Table 2. Mean log-normalized CSE level for all action prediction conditions.
  Pre-bias block
Post-bias block
Grip Grip
Power
Precision
Power
Precision
Response Response
Opt Subopt Opt Subopt Opt Subopt Opt Subopt
No bias 2.15 (±0.05) 2.16 (±0.05) 2.15 (±0.05) 2.17 (±0.05) 2.10 (±0.04) 2.09 (±0.04) 2.11 (±0.04) 2.10 (±0.04)
Convergent bias 2.14 (±0.06) 2.13 (±0.08) 2.14 (±0.07) 2.12 (±0.08) 2.17 (±0.07) 2.17 (±0.08) 2.15 (±0.07) 2.14 (±0.08)
Divergent bias 2.14 (±0.07) 2.13 (±0.07) 2.15 (±0.07) 2.13 (±0.07) 2.00 (±0.08) 2.01 (±0.07) 2.00 (±0.08) 1.98 (±0.07)

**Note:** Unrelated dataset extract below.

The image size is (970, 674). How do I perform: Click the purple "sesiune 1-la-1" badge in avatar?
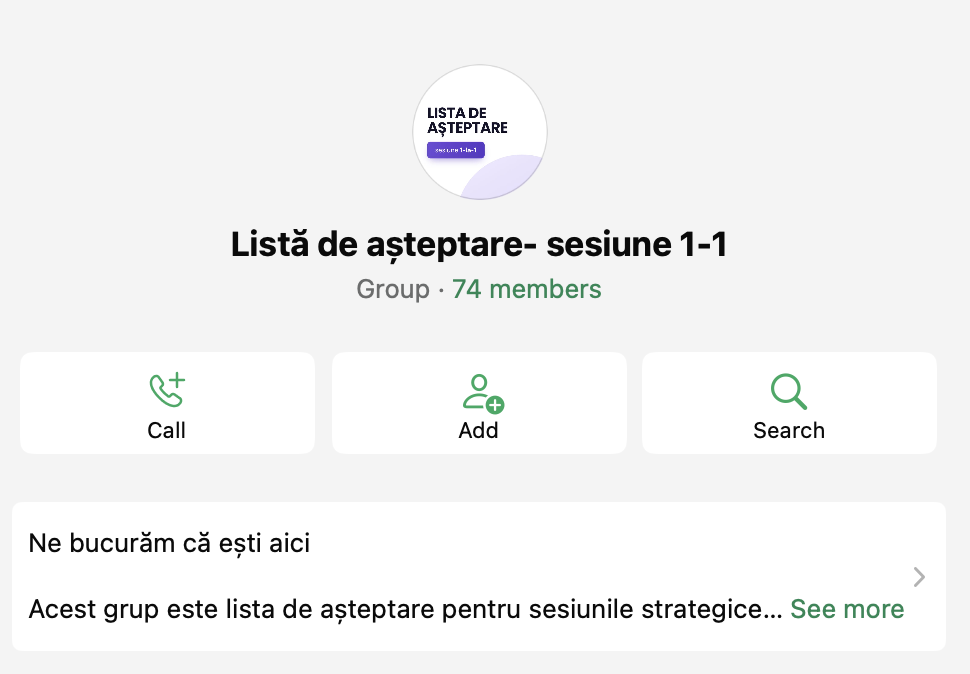(x=456, y=150)
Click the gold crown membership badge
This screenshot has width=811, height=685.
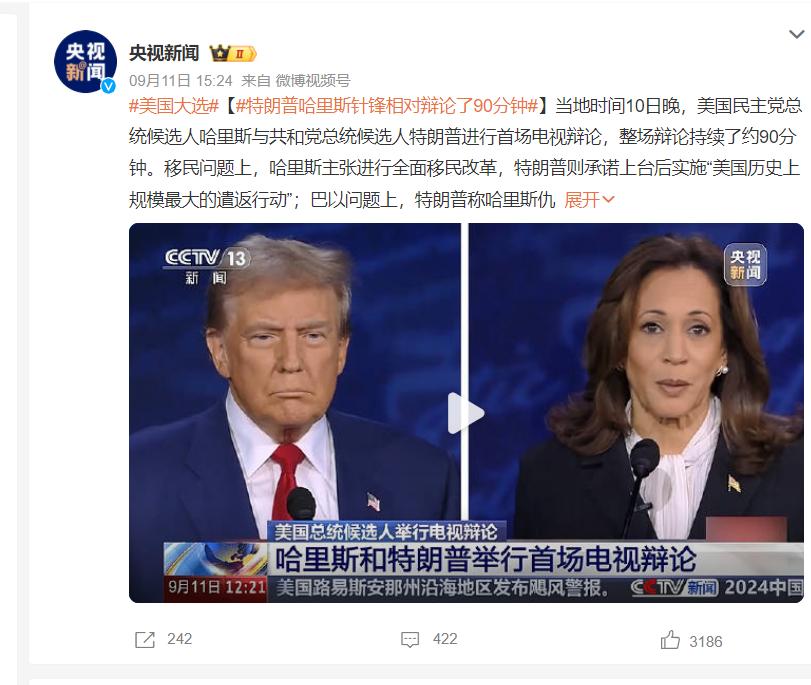point(233,53)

Mean log-normalized CSE level (±SEM) for the pre- and post-bias blocks for each of the three groups (no bias, convergent bias, divergent bias groups). Values are presented separately for each observed grip (power, precision) and each response type (Opt = <optimal, Subopt = suboptimal).

CSE modulation by changes in prior expectations (normalized MEPs)

In a final analysis we aimed to test whether changes in response bias (ΔRB) predicted changes in CSE (ΔCSE), and whether the direction and strength of this relationship varied according to the type of probabilistic bias to which participants were exposed. To do this, for each participant we first calculated the change in CSE between the pre- and post-bias blocks (averaged across the two grips) and the change in RB between these two blocks (ΔRB) (averaged across the two grips). A positive ΔRB indicates that expectations of observing the agent achieving his intentions using optimal kinematics increased in the post-bias block, whereas a negative ΔRB indicates that these expectations decreased in the post-bias block in favour of the opposite strategy. We then conducted a general linear model with the ‘ΔCSE’ entered as the dependent variable, the ‘ΔRB’ as the continuous predictor, and the ‘group’ (no bias, convergent bias, divergent bias) as a three-level categorical predictor. We used a full factorial design to assess the respective contributions of the continuous and categorical predictors as well as their interactions. The general linear model (adjusted R2 = 0.24, F = 3.72, p < 0.01) revealed a main effect of the continuous predictor ‘ΔRB’ (changes in prior expectations) over the dependent variable ‘ΔCSE’ (changes in normalized CSE) (F1,38 = 8.29, p < 0.01). This effect was characterized by a positive linear relationship between the two variables, such that the more prior expectations changes, the more corticospinal excitability changed (β = 0.47, p = 0.001) (see Fig. 2). Crucially, the predictive value of ΔRB over ΔCSE was not further modulated by ‘group’ (F2,38 = 2.42, p > 0.10). This is of primary importance because it indicates the presence of a general regulatory mechanism of CSE which is driven by incoming information about the observed agent’s likely kinematic strategy.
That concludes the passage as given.